Alternatives to APIsec on Flask
What middleBrick covers
- Black-box scanning with no agents or SDK integration
- Covers OWASP API Top 10 (2023) and maps to PCI-DSS and SOC 2
- Supports authenticated scans with header allowlist controls
- OpenAPI 3.x and Swagger 2.0 parsing with recursive $ref resolution
- Continuous monitoring with diff detection and configurable alerts
- Programmatic access via API and MCP Server for AI tooling
Black-box scanning for Flask applications
Black-box scanning inspects your API surface without access to source code or runtime instrumentation. middleBrick submits requests to your Flask routes and analyzes responses to identify security characteristics. Because no agents are installed, the approach works regardless of Python version or framework internals.
For Flask, this means coverage of route definitions, method overrides, and dynamic endpoints as they appear through the public network interface. Scan time remains under one minute, with read-only methods such as GET and HEAD plus text-only POST for LLM probes.
Detection aligned to OWASP API Top 10 and common frameworks
middleBrick maps findings to OWASP API Top 10 (2023), PCI-DSS 4.0, and SOC 2 Type II. Detected categories relevant to Flask APIs include Authentication bypass, BOLA and BFLA, Property Authorization over-exposure, Input Validation issues such as CORS wildcard usage, Rate Limiting visibility, Data Exposure including PII and API key patterns, Encryption checks, SSRF probes targeting URL-accepting parameters, Inventory Management like missing versioning, and LLM / AI Security probes across tiered scan depths.
The scanner cross-references OpenAPI specifications against runtime behavior, highlighting undefined security schemes or deprecated operations that commonly affect framework-based APIs.
Authenticated scanning and header safety for Flask services
Authenticated scanning is available from the Starter tier and above, supporting Bearer tokens, API keys, Basic auth, and Cookies.
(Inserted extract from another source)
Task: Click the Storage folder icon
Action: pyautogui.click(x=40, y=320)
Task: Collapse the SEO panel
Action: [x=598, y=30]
Domain verification is required, ensuring only the domain owner can scan with credentials.
To prevent unsafe forwarding, the scanner allows only specific headers: Authorization, X-API-Key, Cookie, and X-Custom-*. This control reduces risk when testing Flask apps that rely on custom authentication logic or session cookies.
OpenAPI analysis and continuous monitoring
middleBrick parses OpenAPI 3.0, 3.1, and Swagger 2.0 files with recursive $ref resolution, comparing definitions to observed runtime behavior. This helps identify issues such as missing pagination, deprecated paths, or security schemes that do not match the actual Flask implementation.
With Pro tier, Continuous Monitoring performs scheduled rescans, tracks diffs between scans, and delivers alerts via email at controlled rates or through HMAC-SHA256 signed webhooks. These capabilities support audit evidence collection and security trend tracking without assuming compliance status.
Limitations and scope boundaries
middleBrick does not fix, patch, or block findings; it reports with remediation guidance. It does not execute active SQL injection or command injection payloads, which fall outside the intended scope. Business logic vulnerabilities require domain expertise and are not detected automatically.
Blind SSRF, which relies on out-of-band infrastructure, is out of scope. The tool is designed to complement, not replace, human pentesters for high-stakes audits.